I reach absently for my engineering marvel of a hairstyle, consisting of two oiled swirls on top of my head like fox ears, the volume made by fake hair bundles pinned beneath. White crystal lilies serve as the “fur” in the middle of the ears, and silver pins with glittering tassels skewer everything in place. I run a finger over my original hairpin, the only dull thing in the shiny clutter.
“Are you sure that pin goes well with our makeover?” the girl beside me suddenly whispers.
Chills shock through me like I’ve been thrown into a frozen lake.
Did she notice something? Did the blade part peek out?
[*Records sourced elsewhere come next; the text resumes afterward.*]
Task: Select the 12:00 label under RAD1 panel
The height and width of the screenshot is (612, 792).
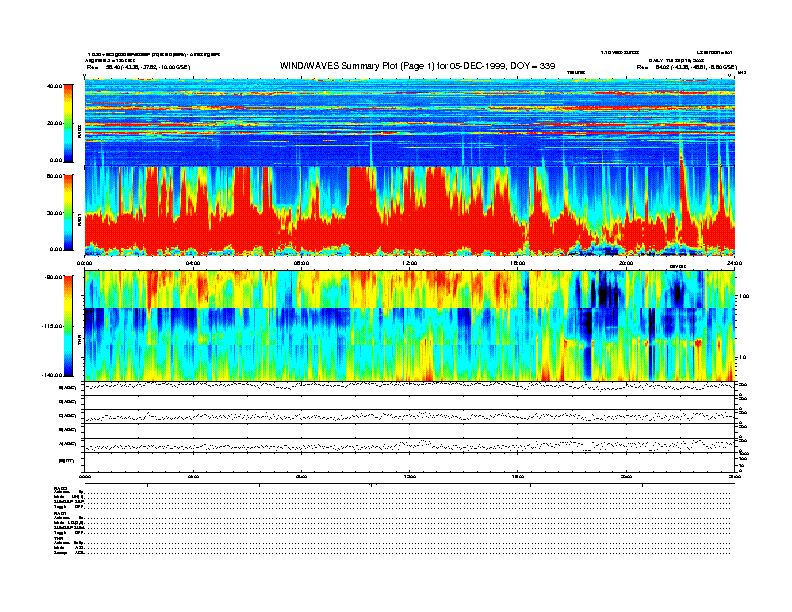Action: pos(408,263)
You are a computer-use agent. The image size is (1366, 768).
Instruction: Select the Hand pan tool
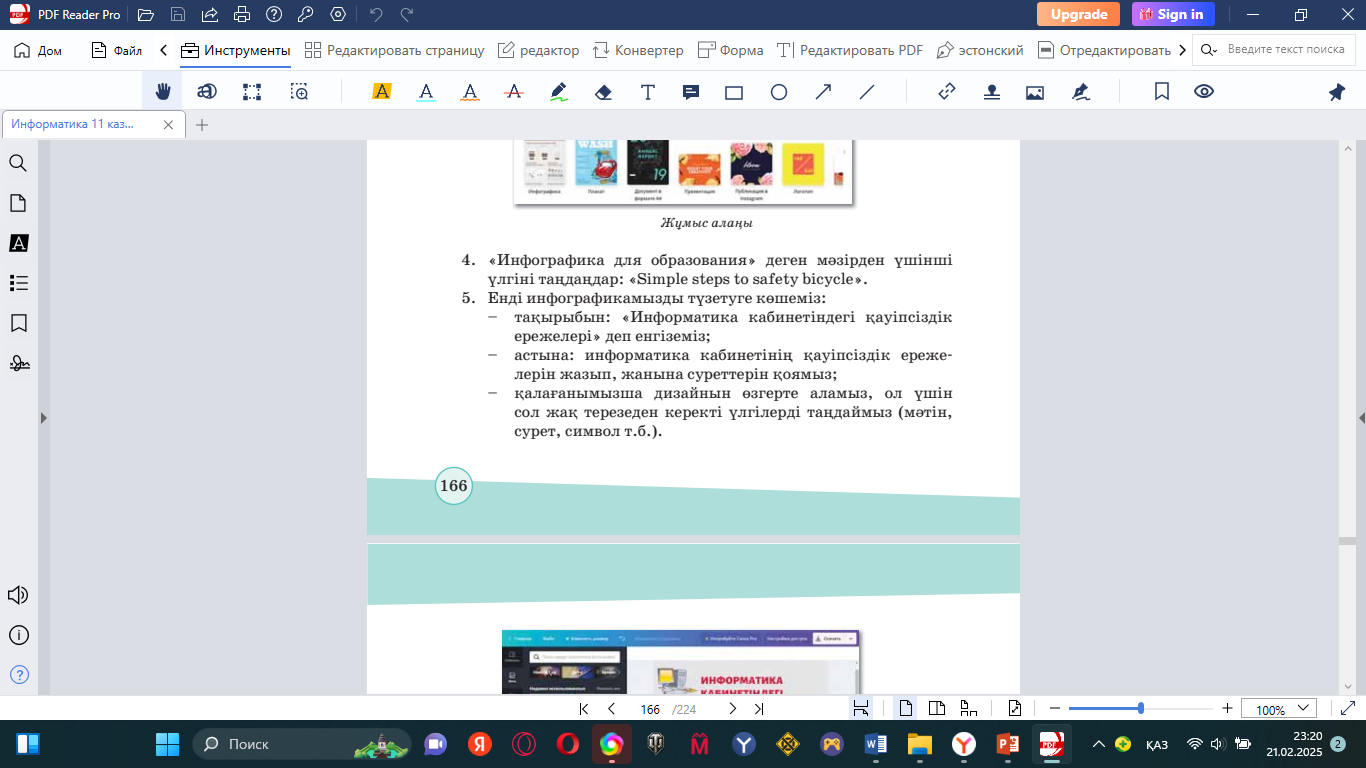tap(163, 92)
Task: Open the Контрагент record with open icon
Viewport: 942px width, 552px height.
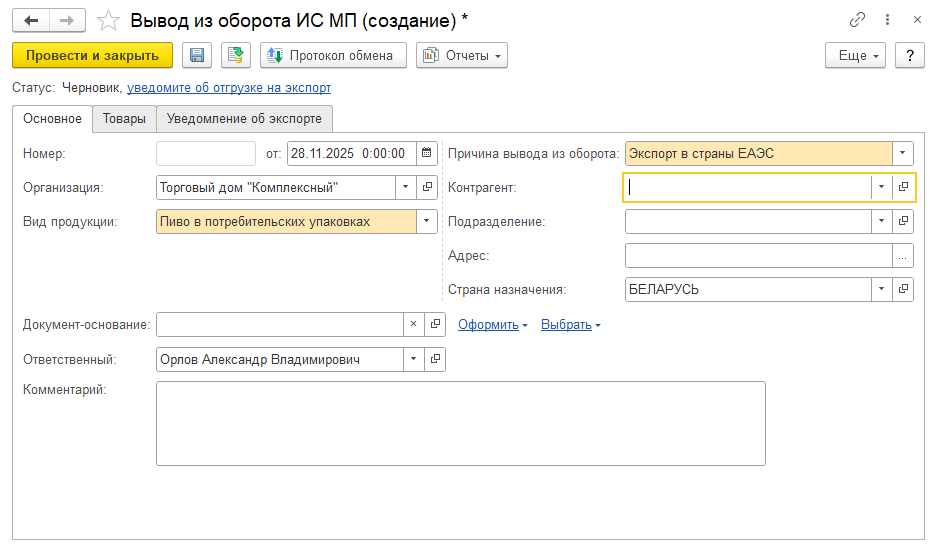Action: tap(903, 187)
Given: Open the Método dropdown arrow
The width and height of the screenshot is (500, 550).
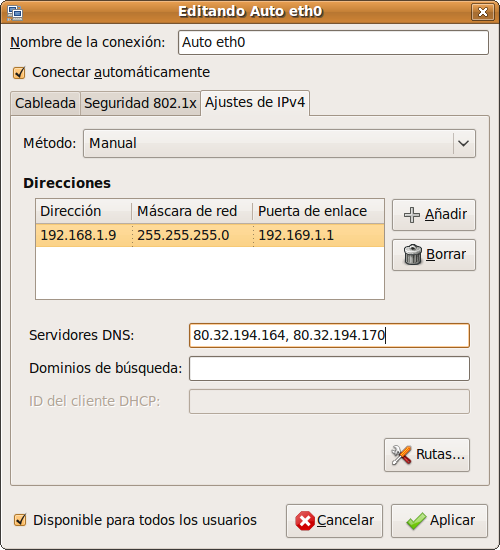Looking at the screenshot, I should (464, 143).
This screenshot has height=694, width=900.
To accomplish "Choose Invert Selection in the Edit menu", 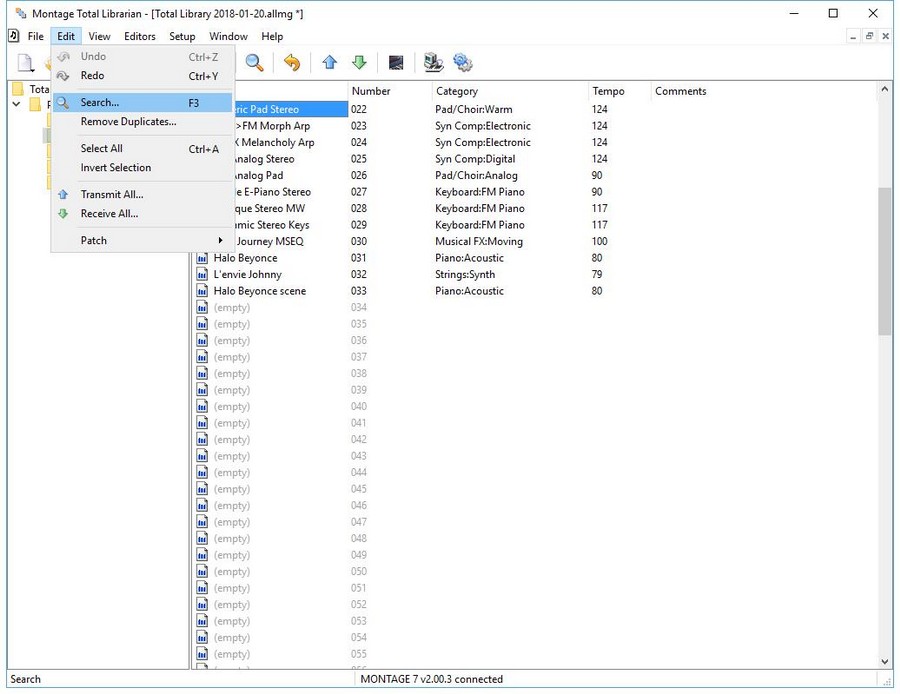I will [x=116, y=168].
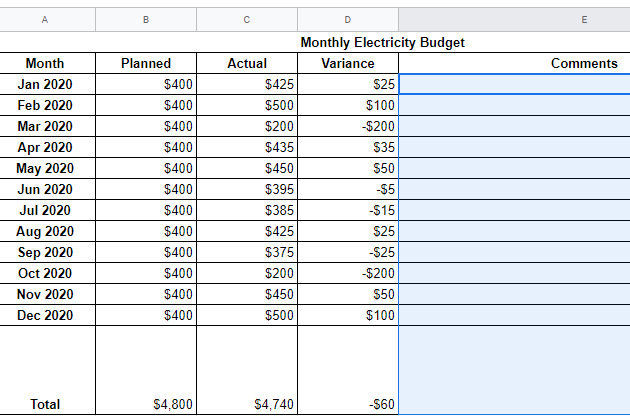Click the Mar 2020 variance cell

point(348,126)
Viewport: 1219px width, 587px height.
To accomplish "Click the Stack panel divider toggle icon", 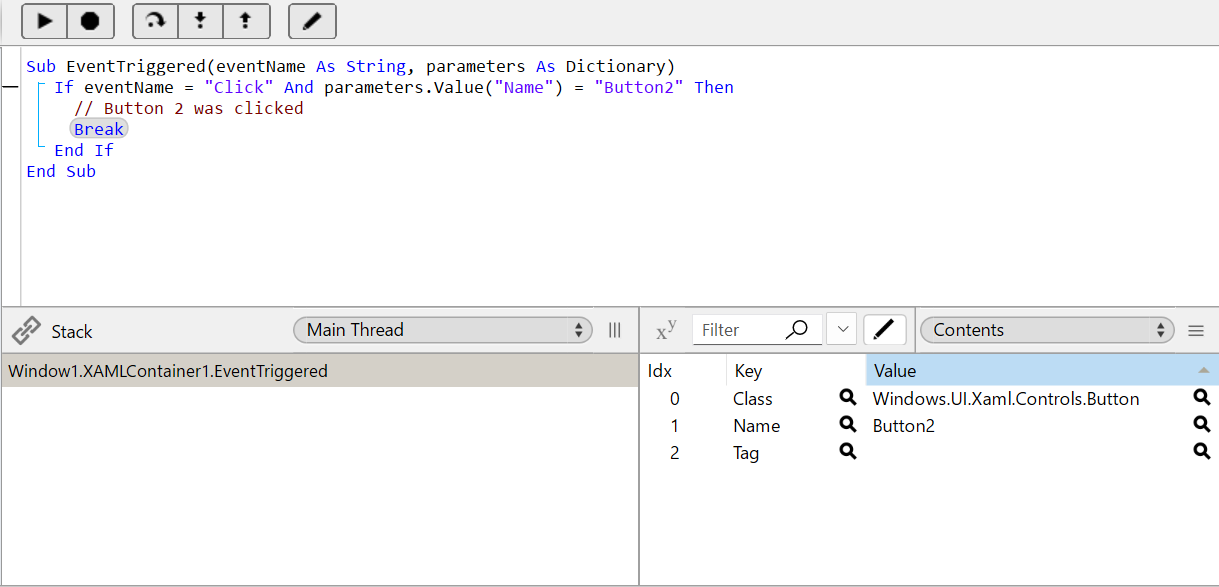I will click(x=614, y=330).
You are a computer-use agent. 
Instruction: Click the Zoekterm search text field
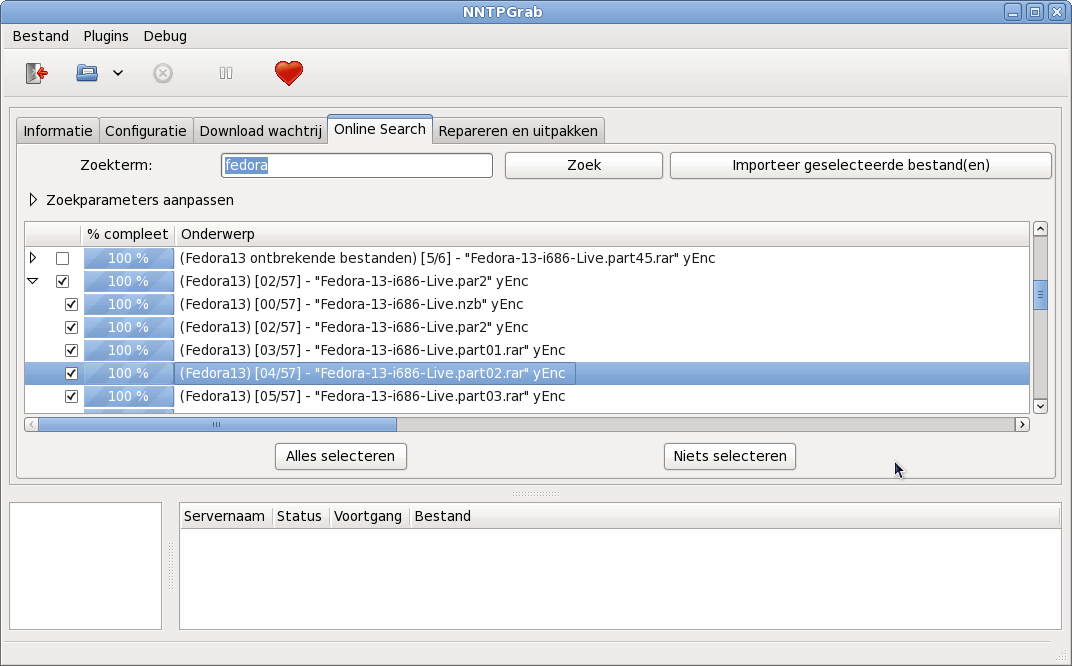[x=356, y=165]
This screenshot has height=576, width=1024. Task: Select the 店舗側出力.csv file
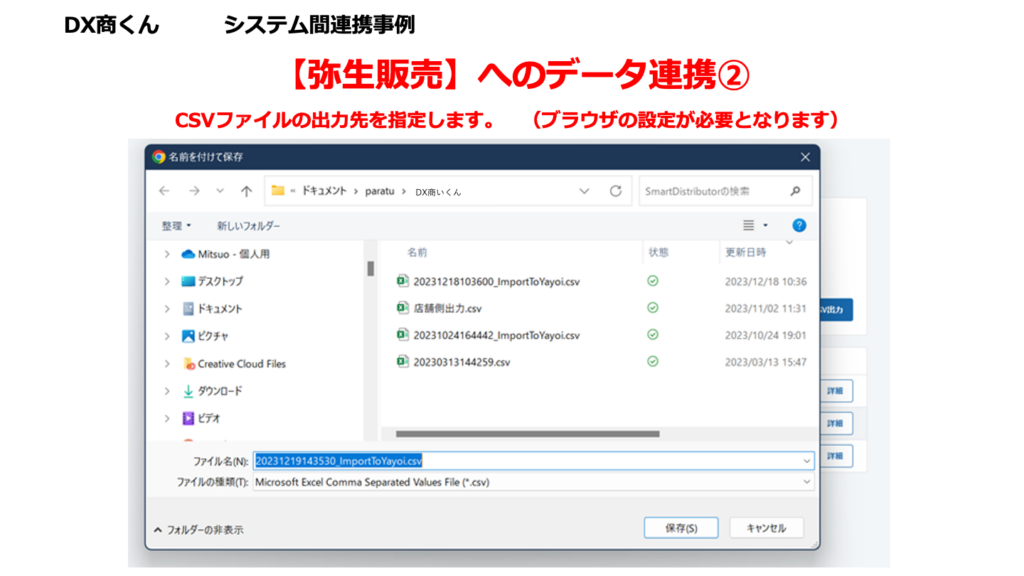pyautogui.click(x=447, y=308)
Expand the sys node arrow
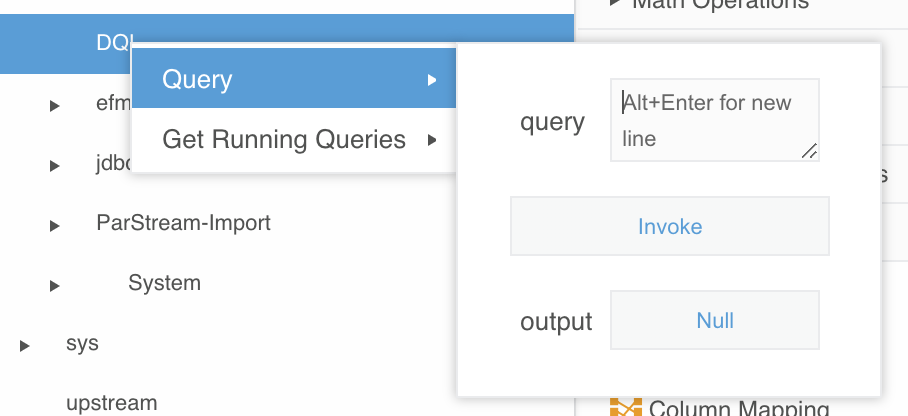The width and height of the screenshot is (908, 416). click(x=24, y=345)
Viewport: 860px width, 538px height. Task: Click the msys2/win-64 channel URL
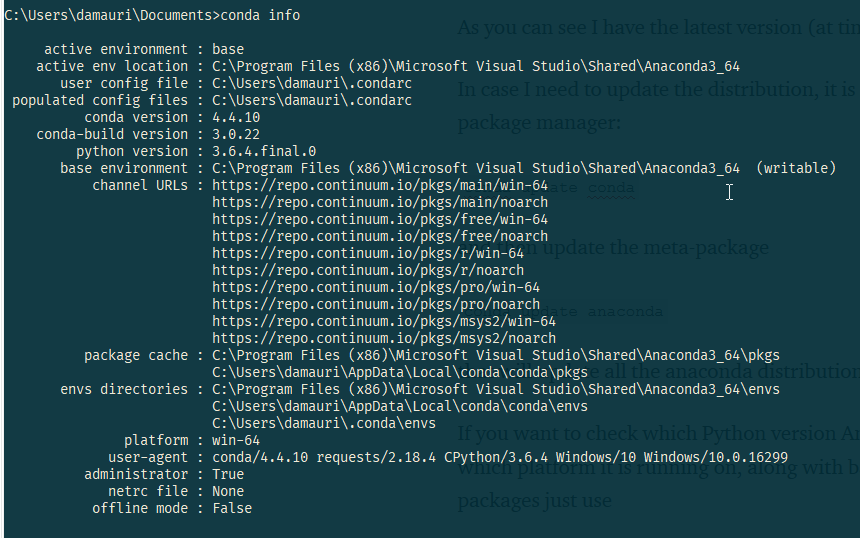[x=384, y=321]
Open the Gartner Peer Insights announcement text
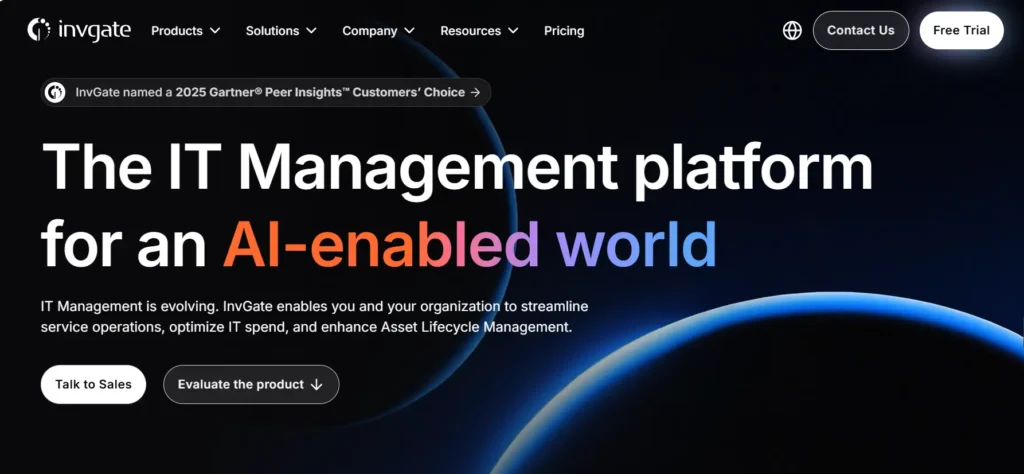The width and height of the screenshot is (1024, 474). tap(270, 92)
I brush the juncture where it would come apart. Still smooth. Thank the skies.
“It’s a memento from my mother.” I toss out the soft, flat lie that worked on the aunties. My hand drops slowly, casually, though my fingers have gone as cold as the bench beneath us.
“Yeah, but don’t you think it seems a little out of place?” she says with her hand on her chin. The white powder covering our blemishes smears onto her palm. Our lips have been rouged and glossed like fresh berries, and our eyes have been lined with feline flicks and shadowed with peach pink.
“Where else am I supposed to put it?” I furrow my brows, probably messing up the scarlet lotus painted between them. “These robes don’t have pockets.”
“You could leave it with Auntie Dou. I’m sure it means a lot to you, but it doesn’t look precious enough to be stolen.”
I recall this girl’s name—Xiao Shufei. She’s the one with the spirit pressure of 118.
“It’s fine where it is,” I hiss, despite knowing I shouldn’t risk stirring trouble. She needs to drop this. “Why do you care?”
“Hey, I’m just trying to look out for you.” She straightens, prettied face warping into a scowl.
“Who asked you to? Worry about yourself.”
She gapes. “Do you think you’re better than us or something? Do you think we’re jealous of you?”
The other girls on the bench are gawking at us now, three pairs of paint-lined eyes slick with fear and machine light.
“Well, I do now. Or why would you bring it up?” I squint. “What is there to be jealous of? My spirit pressure?”
“Please. No one needs such a big pressure to be a good concubine.” She sweeps a leer down my figure, which, thanks to the snacks Yizhi brought over, never shrank much, despite my family’s best attempts at starving me.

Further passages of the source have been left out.